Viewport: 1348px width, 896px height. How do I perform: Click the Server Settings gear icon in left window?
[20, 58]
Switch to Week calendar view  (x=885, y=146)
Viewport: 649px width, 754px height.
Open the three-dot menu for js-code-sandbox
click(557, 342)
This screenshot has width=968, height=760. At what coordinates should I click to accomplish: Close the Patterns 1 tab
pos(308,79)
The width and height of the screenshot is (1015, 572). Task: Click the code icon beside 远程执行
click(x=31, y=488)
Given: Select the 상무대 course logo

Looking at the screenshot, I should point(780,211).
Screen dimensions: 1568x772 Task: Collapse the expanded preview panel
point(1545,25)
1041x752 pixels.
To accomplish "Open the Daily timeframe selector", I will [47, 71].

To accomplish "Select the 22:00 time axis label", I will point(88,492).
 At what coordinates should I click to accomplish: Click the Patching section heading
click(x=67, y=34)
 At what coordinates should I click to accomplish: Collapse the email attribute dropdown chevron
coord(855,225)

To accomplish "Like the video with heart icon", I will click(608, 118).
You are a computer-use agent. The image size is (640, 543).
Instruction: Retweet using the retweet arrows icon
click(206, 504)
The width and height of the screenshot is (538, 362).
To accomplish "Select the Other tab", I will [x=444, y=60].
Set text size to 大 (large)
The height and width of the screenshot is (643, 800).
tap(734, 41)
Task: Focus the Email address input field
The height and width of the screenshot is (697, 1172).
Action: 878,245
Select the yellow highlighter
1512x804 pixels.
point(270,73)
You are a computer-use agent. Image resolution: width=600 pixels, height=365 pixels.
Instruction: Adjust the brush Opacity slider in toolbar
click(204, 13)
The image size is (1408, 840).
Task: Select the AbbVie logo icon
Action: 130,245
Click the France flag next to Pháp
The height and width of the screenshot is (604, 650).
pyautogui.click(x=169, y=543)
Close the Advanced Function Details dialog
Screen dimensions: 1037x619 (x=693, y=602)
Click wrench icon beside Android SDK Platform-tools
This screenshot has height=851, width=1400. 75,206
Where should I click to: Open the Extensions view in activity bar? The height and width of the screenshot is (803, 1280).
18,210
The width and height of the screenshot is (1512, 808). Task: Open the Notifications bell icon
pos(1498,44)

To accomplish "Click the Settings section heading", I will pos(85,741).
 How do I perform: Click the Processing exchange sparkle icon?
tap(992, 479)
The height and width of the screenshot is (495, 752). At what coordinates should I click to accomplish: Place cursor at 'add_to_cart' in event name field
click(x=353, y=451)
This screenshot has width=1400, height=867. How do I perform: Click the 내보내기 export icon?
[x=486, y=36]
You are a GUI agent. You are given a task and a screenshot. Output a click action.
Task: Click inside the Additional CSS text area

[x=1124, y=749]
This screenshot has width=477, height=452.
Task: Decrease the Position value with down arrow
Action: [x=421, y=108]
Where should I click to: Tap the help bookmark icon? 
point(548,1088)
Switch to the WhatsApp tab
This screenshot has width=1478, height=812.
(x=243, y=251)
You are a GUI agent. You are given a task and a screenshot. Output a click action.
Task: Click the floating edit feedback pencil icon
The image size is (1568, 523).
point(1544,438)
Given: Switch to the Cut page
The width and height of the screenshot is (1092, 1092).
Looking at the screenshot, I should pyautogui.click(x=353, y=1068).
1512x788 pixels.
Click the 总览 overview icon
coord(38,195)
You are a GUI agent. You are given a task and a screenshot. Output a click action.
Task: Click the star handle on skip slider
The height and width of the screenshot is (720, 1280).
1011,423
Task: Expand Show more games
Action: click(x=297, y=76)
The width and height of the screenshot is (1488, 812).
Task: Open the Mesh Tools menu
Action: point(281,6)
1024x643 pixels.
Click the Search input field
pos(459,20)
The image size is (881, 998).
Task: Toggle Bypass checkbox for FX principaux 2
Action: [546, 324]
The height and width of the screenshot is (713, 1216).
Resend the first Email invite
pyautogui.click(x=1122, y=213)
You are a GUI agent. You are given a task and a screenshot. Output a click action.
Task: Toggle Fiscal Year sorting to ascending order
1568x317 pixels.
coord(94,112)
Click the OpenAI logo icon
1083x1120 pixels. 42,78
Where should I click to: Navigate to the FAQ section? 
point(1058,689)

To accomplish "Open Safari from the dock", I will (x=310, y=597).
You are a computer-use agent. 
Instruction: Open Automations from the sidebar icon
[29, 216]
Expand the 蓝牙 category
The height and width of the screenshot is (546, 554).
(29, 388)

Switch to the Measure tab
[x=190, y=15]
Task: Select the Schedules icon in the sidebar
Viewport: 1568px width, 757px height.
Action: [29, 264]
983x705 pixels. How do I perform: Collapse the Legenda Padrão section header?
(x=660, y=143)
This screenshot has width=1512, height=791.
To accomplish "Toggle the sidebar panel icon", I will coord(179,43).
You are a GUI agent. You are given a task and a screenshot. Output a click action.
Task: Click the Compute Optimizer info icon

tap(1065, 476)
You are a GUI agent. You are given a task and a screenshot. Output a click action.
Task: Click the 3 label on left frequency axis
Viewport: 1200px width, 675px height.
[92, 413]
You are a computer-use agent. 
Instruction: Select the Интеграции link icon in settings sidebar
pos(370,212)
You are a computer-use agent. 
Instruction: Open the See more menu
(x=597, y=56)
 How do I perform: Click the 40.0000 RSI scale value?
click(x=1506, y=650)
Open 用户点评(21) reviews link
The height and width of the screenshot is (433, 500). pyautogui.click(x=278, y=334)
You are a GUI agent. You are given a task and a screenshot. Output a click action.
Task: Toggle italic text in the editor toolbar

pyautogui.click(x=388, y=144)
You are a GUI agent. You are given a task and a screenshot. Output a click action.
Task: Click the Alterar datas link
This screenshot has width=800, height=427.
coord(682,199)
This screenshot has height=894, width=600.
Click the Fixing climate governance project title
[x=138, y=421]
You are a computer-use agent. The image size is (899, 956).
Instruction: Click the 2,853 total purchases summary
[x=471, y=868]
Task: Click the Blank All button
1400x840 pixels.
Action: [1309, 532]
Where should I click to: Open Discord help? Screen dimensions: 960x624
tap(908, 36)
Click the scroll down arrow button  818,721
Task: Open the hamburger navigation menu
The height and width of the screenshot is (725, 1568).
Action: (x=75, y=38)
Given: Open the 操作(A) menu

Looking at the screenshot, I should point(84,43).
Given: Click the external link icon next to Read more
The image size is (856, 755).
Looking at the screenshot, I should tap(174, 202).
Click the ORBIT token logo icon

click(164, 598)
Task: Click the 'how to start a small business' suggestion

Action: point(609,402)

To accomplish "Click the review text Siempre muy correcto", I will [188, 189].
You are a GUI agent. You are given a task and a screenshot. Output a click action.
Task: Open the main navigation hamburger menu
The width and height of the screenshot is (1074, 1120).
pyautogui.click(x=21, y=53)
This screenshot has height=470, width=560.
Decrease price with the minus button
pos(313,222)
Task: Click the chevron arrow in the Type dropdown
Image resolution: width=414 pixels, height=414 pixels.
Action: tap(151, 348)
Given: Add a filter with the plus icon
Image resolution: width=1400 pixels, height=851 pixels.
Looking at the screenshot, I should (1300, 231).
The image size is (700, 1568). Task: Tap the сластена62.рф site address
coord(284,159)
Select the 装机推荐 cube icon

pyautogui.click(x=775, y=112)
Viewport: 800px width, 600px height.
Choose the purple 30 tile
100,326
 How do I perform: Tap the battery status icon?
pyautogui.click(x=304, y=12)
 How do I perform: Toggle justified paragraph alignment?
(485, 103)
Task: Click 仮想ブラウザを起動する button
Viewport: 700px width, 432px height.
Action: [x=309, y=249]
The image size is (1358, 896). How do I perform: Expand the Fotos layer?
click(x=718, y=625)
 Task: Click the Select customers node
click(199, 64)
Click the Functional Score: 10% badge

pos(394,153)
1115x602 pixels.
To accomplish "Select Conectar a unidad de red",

════════

▸ **Exercise**:
Rewrite all of the material above, replacing every instance of "Viewport" with "Browser window" and leaving everything else unchanged.

▸ **The reply**:
Browser window: 1348px width, 896px height. How do I perform: Click the Server Settings gear icon in left window?
[20, 58]
Switch to Week calendar view  (x=885, y=146)
Browser window: 649px width, 754px height.
Open the three-dot menu for js-code-sandbox
click(557, 342)
This screenshot has width=968, height=760. At what coordinates should I click to accomplish: Close the Patterns 1 tab
pos(308,79)
The width and height of the screenshot is (1015, 572). Task: Click the code icon beside 远程执行
click(x=31, y=488)
Given: Select the 상무대 course logo

Looking at the screenshot, I should point(780,211).
Screen dimensions: 1568x772 Task: Collapse the expanded preview panel
point(1545,25)
1041x752 pixels.
To accomplish "Open the Daily timeframe selector", I will [47, 71].

To accomplish "Select the 22:00 time axis label", I will point(88,492).
 At what coordinates should I click to accomplish: Click the Patching section heading
click(x=67, y=34)
 At what coordinates should I click to accomplish: Collapse the email attribute dropdown chevron
coord(855,225)

To accomplish "Like the video with heart icon", I will click(608, 118).
You are a computer-use agent. The image size is (640, 543).
Instruction: Retweet using the retweet arrows icon
click(206, 504)
The width and height of the screenshot is (538, 362).
To accomplish "Select the Other tab", I will [x=444, y=60].
Set text size to 大 (large)
The height and width of the screenshot is (643, 800).
tap(734, 41)
Task: Focus the Email address input field
The height and width of the screenshot is (697, 1172).
Action: 878,245
Select the yellow highlighter
1512x804 pixels.
point(270,73)
You are a computer-use agent. Image resolution: width=600 pixels, height=365 pixels.
Instruction: Adjust the brush Opacity slider in toolbar
click(204, 13)
The image size is (1408, 840).
Task: Select the AbbVie logo icon
Action: 130,245
Click the France flag next to Pháp
The height and width of the screenshot is (604, 650).
pyautogui.click(x=169, y=543)
Close the Advanced Function Details dialog
Screen dimensions: 1037x619 (x=693, y=602)
Click wrench icon beside Android SDK Platform-tools
This screenshot has height=851, width=1400. 75,206
Where should I click to: Open the Extensions view in activity bar? The height and width of the screenshot is (803, 1280).
18,210
The width and height of the screenshot is (1512, 808). Task: Open the Notifications bell icon
pos(1498,44)

To accomplish "Click the Settings section heading", I will pos(85,741).
 How do I perform: Click the Processing exchange sparkle icon?
tap(992, 479)
The height and width of the screenshot is (495, 752). At what coordinates should I click to accomplish: Place cursor at 'add_to_cart' in event name field
click(x=353, y=451)
This screenshot has width=1400, height=867. How do I perform: Click the 내보내기 export icon?
[x=486, y=36]
You are a GUI agent. You are given a task and a screenshot. Output a click action.
Task: Click inside the Additional CSS text area

[x=1124, y=749]
This screenshot has width=477, height=452.
Task: Decrease the Position value with down arrow
Action: [x=421, y=108]
Where should I click to: Tap the help bookmark icon? 
point(548,1088)
Switch to the WhatsApp tab
This screenshot has width=1478, height=812.
(x=243, y=251)
You are a GUI agent. You are given a task and a screenshot. Output a click action.
Task: Click the floating edit feedback pencil icon
The image size is (1568, 523).
point(1544,438)
Given: Switch to the Cut page
The width and height of the screenshot is (1092, 1092).
Looking at the screenshot, I should pyautogui.click(x=353, y=1068).
1512x788 pixels.
Click the 总览 overview icon
coord(38,195)
You are a GUI agent. You are given a task and a screenshot. Output a click action.
Task: Click the star handle on skip slider
The height and width of the screenshot is (720, 1280).
1011,423
Task: Expand Show more games
Action: click(x=297, y=76)
The width and height of the screenshot is (1488, 812).
Task: Open the Mesh Tools menu
Action: point(281,6)
1024x643 pixels.
Click the Search input field
pos(459,20)
The image size is (881, 998).
Task: Toggle Bypass checkbox for FX principaux 2
Action: [546, 324]
The height and width of the screenshot is (713, 1216).
Resend the first Email invite
pyautogui.click(x=1122, y=213)
You are a GUI agent. You are given a task and a screenshot. Output a click action.
Task: Toggle Fiscal Year sorting to ascending order
1568x317 pixels.
coord(94,112)
Click the OpenAI logo icon
1083x1120 pixels. 42,78
Where should I click to: Navigate to the FAQ section? 
point(1058,689)

To accomplish "Open Safari from the dock", I will (x=310, y=597).
You are a computer-use agent. 
Instruction: Open Automations from the sidebar icon
[29, 216]
Expand the 蓝牙 category
The height and width of the screenshot is (546, 554).
(29, 388)

Switch to the Measure tab
[x=190, y=15]
Task: Select the Schedules icon in the sidebar
Browser window: 1568px width, 757px height.
Action: [29, 264]
983x705 pixels. How do I perform: Collapse the Legenda Padrão section header?
(x=660, y=143)
This screenshot has width=1512, height=791.
To accomplish "Toggle the sidebar panel icon", I will coord(179,43).
You are a GUI agent. You are given a task and a screenshot. Output a click action.
Task: Click the Compute Optimizer info icon

tap(1065, 476)
You are a GUI agent. You are given a task and a screenshot. Output a click action.
Task: Click the 3 label on left frequency axis
Browser window: 1200px width, 675px height.
[92, 413]
You are a computer-use agent. 
Instruction: Select the Интеграции link icon in settings sidebar
pos(370,212)
You are a computer-use agent. 
Instruction: Open the See more menu
(x=597, y=56)
 How do I perform: Click the 40.0000 RSI scale value?
click(x=1506, y=650)
Open 用户点评(21) reviews link
The height and width of the screenshot is (433, 500). pyautogui.click(x=278, y=334)
You are a GUI agent. You are given a task and a screenshot. Output a click action.
Task: Toggle italic text in the editor toolbar

pyautogui.click(x=388, y=144)
You are a GUI agent. You are given a task and a screenshot. Output a click action.
Task: Click the Alterar datas link
This screenshot has width=800, height=427.
coord(682,199)
This screenshot has height=894, width=600.
Click the Fixing climate governance project title
[x=138, y=421]
You are a computer-use agent. The image size is (899, 956).
Instruction: Click the 2,853 total purchases summary
[x=471, y=868]
Task: Click the Blank All button
1400x840 pixels.
Action: [1309, 532]
Where should I click to: Open Discord help? Screen dimensions: 960x624
tap(908, 36)
Click the scroll down arrow button  818,721
Task: Open the hamburger navigation menu
The height and width of the screenshot is (725, 1568).
Action: (x=75, y=38)
Given: Open the 操作(A) menu

Looking at the screenshot, I should point(84,43).
Given: Click the external link icon next to Read more
The image size is (856, 755).
Looking at the screenshot, I should tap(174, 202).
Click the ORBIT token logo icon

click(164, 598)
Task: Click the 'how to start a small business' suggestion

Action: point(609,402)

To accomplish "Click the review text Siempre muy correcto", I will [188, 189].
You are a GUI agent. You are given a task and a screenshot. Output a click action.
Task: Open the main navigation hamburger menu
The width and height of the screenshot is (1074, 1120).
pyautogui.click(x=21, y=53)
This screenshot has height=470, width=560.
Decrease price with the minus button
pos(313,222)
Task: Click the chevron arrow in the Type dropdown
Image resolution: width=414 pixels, height=414 pixels.
Action: tap(151, 348)
Given: Add a filter with the plus icon
Image resolution: width=1400 pixels, height=851 pixels.
Looking at the screenshot, I should (1300, 231).
The image size is (700, 1568). Task: Tap the сластена62.рф site address
coord(284,159)
Select the 装机推荐 cube icon

pyautogui.click(x=775, y=112)
Browser window: 800px width, 600px height.
Choose the purple 30 tile
100,326
 How do I perform: Tap the battery status icon?
pyautogui.click(x=304, y=12)
 How do I perform: Toggle justified paragraph alignment?
(485, 103)
Task: Click 仮想ブラウザを起動する button
Browser window: 700px width, 432px height.
Action: [x=309, y=249]
The image size is (1358, 896). How do I perform: Expand the Fotos layer?
click(x=718, y=625)
 Task: Click the Select customers node
click(199, 64)
Click the Functional Score: 10% badge

pos(394,153)
1115x602 pixels.
To accomplish "Select Conectar a unidad de red",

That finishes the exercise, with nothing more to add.